**Excerpt provided:**

She seems to think so. It's a new era, she says, one in which "people are starting to push boundaries."

- Yael Brunwasser

From left, Philip Streit (WCAS52), Arthur Seder (L46, 47), Judith Streit and Marion Seder (WCAS41) aboard the M/S Europa

Travel Essay

Cruising Europe's Waterways
By Beverley Williams Whitehead
Few vantage points better allow travelers to behold Europe's contrasts -- its ancient past and its dizzying contemporary changes -- than the top deck of the luxury ship M/S Europa as it plies the rivers and canals between Berlin and Amsterdam.

Our Northwestern Alumni Association trip began in Berlin, which we dubbed "Crane City" because of the construction sites everywhere in the rush to make the metropolis Germany's capital again. Immediately, we encountered both the recent and long-ago past with visits to the majestic Brandenburg Gate and the sobering remains of the Berlin Wall. We proceeded in silent shock through the Checkpoint Charlie Museum, but those emotions were partly countered by our pride in the Allied Museum's Berlin Airlift exhibit.

After boarding ship we learned from our expert study leaders and guides about what Germany and the Netherlands have experienced over the past centuries. In Germany's former Eastern sector we saw evidence of a society in shambles from nearly two generations under communist rule. The beautiful countryside was dotted with ugly abandoned factories; everything of industrial value in them had been shipped off to the former Soviet Union.

The contrast was startling as we steamed into what was once Germany's Western sector. Flower gardens appeared everywhere. The gorgeous exteriors of medieval buildings and cathedrals in the little villages — 80 percent of which had been destroyed during World War II — have been restored by artisans with great pride and attention to historic accuracy.

On board, we relished dinners that featured an imaginative array of delicious selections. In Jever we visited a brewery, and local beer was always available on board. But some of us were surprised to discover a Bremen rathskeller where we could order from a list of 600 wines but not a single beer!

Bremen's beautiful square offered us entertainment as well: A costumed narrator told the story of "The Town Musicians of Bremen," assisted by donkey, dog, cat and cock (actors in costume). Touristy, but we loved it!

**Exercise brief:**
Please copy the part of the travel essay above that opens with the words containing "Cruising Europe's Waterways" and closes with "Berlin and Amsterdam.", and substitute "visitors" for "travelers".

**Listed entries:**

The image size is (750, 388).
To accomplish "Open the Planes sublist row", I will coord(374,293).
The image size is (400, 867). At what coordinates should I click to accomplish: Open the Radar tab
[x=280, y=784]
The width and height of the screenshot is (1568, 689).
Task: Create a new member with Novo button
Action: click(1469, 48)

**Written response:**
Cruising Europe's Waterways
By Beverley Williams Whitehead
Few vantage points better allow visitors to behold Europe's contrasts -- its ancient past and its dizzying contemporary changes -- than the top deck of the luxury ship M/S Europa as it plies the rivers and canals between Berlin and Amsterdam.